I was hyperventilating. All plans of being übercool and nonchalant vanished as soon as I heard my name. Looking back on it now, I can’t remember exactly what I said, but I’m pretty sure I gushed—not exactly Sally Field’s “You like me” speech, but probably close. Then, when I walked offstage, I took a real look at the award. It was set on a wooden block, but the little Victrola was plastic. I remember thinking, Wow, plastic! That’s kind of chintzy!

Chintzy, maybe. But thrilling nonetheless.

CRIMES OF PASSION WAS still a top ten album in the spring of 1981 when Chrysalis started pushing us to get back into the studio for a new record. It was insane to think that we had to make a third album while the second one was still being promoted. We should have used the leverage we’d gained from Crimes of Passion, taken control, and avoided jumping right back into the studio. But once again Chrysalis invoked the suspension clause of our contract. They had the right to request a new record even though we were still promoting the last one. At least we were starting from a small base of material. We had a few songs that had been recorded but not used on the second record that we planned on carrying over to the new project. Unbelievably Chrysalis brought Keith Olsen back in to produce; however, this time they offered Spyder co-production, with producer credit and full pay. While Chrysalis had fought us every step of the way about giving Spyder credit, the irony was that they saw the talent that he had for producing. They loved his actual input, which was why it was so mystifying that they didn’t want to acknowledge his contribution. Depending on how you looked at it, this was either a peace offering or a consolation prize, but it didn’t hurt that he got his own attorney.

Even still, there was a lot of tension. Keith clearly had been forced to give Spyder the production credit and he was not happy about it. As a result, he did even less than he had on Crimes of Passion. On that record he at least had a façade of involvement. This time he was much more blatant about checking out. His attitude toward Spyder was basically, “You want to co-produce? Have fun, I’m outta here.” In all honesty, we were glad. At least this time it was more up-front, and we knew how to react. Things ran much smoother in his absence.

The strange thing about recording this third album, Precious Time, was that I felt little of the pressure I’d experienced during the making of Crimes of Passion. With Crimes of Passion, I felt like I had to do something to top In the Heat of the Night and “Heartbreaker.” Now, even with the strength of Crimes of Passion, I felt easier about the whole process. I had a lot of faith in the routine and collaboration we’d established on the first two albums, and now that Spyder’s role in the process was clearly defined, things would move even more smoothly. Not to mention that the confidence that came from multiple successes was immeasurable. It wasn’t that we were arrogant, but we finally trusted ourselves—no small thing in a business where instincts are usually the difference between a good record and a great one.
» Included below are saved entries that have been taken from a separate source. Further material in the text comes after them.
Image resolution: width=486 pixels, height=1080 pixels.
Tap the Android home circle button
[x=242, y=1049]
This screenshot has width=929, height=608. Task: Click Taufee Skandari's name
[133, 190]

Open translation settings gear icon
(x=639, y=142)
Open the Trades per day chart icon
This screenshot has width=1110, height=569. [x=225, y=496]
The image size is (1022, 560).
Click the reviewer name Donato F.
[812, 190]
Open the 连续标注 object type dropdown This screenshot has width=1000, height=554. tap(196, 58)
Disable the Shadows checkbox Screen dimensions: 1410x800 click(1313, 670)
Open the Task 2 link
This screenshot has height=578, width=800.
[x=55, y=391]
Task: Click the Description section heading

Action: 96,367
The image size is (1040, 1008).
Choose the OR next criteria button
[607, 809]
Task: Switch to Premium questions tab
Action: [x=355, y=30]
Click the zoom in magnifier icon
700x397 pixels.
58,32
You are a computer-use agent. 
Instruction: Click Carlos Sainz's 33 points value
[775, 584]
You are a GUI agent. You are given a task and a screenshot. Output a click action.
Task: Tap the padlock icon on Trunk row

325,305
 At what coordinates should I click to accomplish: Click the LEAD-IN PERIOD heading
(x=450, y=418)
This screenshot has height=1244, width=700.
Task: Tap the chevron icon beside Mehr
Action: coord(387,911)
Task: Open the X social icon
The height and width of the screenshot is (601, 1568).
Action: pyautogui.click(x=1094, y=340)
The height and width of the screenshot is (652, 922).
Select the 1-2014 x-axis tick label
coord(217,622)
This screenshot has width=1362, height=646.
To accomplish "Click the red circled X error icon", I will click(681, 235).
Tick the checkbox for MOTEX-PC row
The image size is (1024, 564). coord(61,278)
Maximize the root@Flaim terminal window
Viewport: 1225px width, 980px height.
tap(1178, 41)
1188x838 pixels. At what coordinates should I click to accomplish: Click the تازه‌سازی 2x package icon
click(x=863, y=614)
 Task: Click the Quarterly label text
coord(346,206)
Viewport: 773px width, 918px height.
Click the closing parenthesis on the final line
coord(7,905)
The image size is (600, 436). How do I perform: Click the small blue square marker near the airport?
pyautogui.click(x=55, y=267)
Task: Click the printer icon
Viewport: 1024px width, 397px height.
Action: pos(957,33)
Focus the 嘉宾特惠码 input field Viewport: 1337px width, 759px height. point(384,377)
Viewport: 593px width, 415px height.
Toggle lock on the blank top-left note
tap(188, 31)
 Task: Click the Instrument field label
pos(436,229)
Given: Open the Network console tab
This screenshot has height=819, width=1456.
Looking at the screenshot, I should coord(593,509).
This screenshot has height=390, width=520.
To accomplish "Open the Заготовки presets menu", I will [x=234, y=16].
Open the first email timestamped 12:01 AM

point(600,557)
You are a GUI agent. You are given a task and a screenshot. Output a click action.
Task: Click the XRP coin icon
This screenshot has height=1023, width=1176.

From day one, it was evident that Spyder appreciated going into the process on equal footing instead of simply being the lifesaver. As usual, he busted his ass in the studio. He was a perfectionist, sometimes recutting a song time and again before he was satisfied. The one time that Spyder’s state of mind showed up on the album was on the reggae-flavored song “It’s a Tuff Life.” Here’s how he explained it: “I really didn’t like the things that were going on in Southern California at the time. More of the same hollow excess that seemed to permeate every aspect of the record business. Reggae seemed to fit the lyric—You thought you’d move to Jamaica, so you packed your bags and headed south to get an even tanBut you didn’t count on the rain.”

I wrote more melodies on this album. I was sometimes reluctant to go for the melody because Spyder was so good at it. However, with “Promises in the Dark,” I put together the whole melody with the exception of the bridge, though I was so new to songwriting that I wasn’t at all confident about my skills. I was also embarrassed to write about anything personal; most of what I’d previously written was more observational. But this song was about our relationship. When I’d first written the lyrics, Spyder was working in the music room in our house, and I was so nervous to share them that I literally slipped them under the door and walked away. When I came back he told me how much he liked what I’d done, and we immediately began constructing the song. This became our writing process, with one of us beginning an idea and giving it to the other one, then stepping away so that the other could put all the ideas together to complete the song.

The end result was a record that was more contemplative, more reflective, than either of the first two. Some of the songs are very long—but it’s been called a masterpiece of layered, explosive rock and roll. And while the label worried about the length of some songs, they primarily cared that they had a couple of strong radio songs. They found them in “Fire and Ice” and “Promises in the Dark.”

The recording, though, had taken its toll. By the time we’d finished the record, we were ready to move from the house in Tarzana, but both of us were unhappy—not as much with each other as with the situation. For such a long time, I would have laughed at the idea of anything coming between Spyder and me. Then one day, in the middle of our tour, Spyder sat me down and when he started talking, his words froze me.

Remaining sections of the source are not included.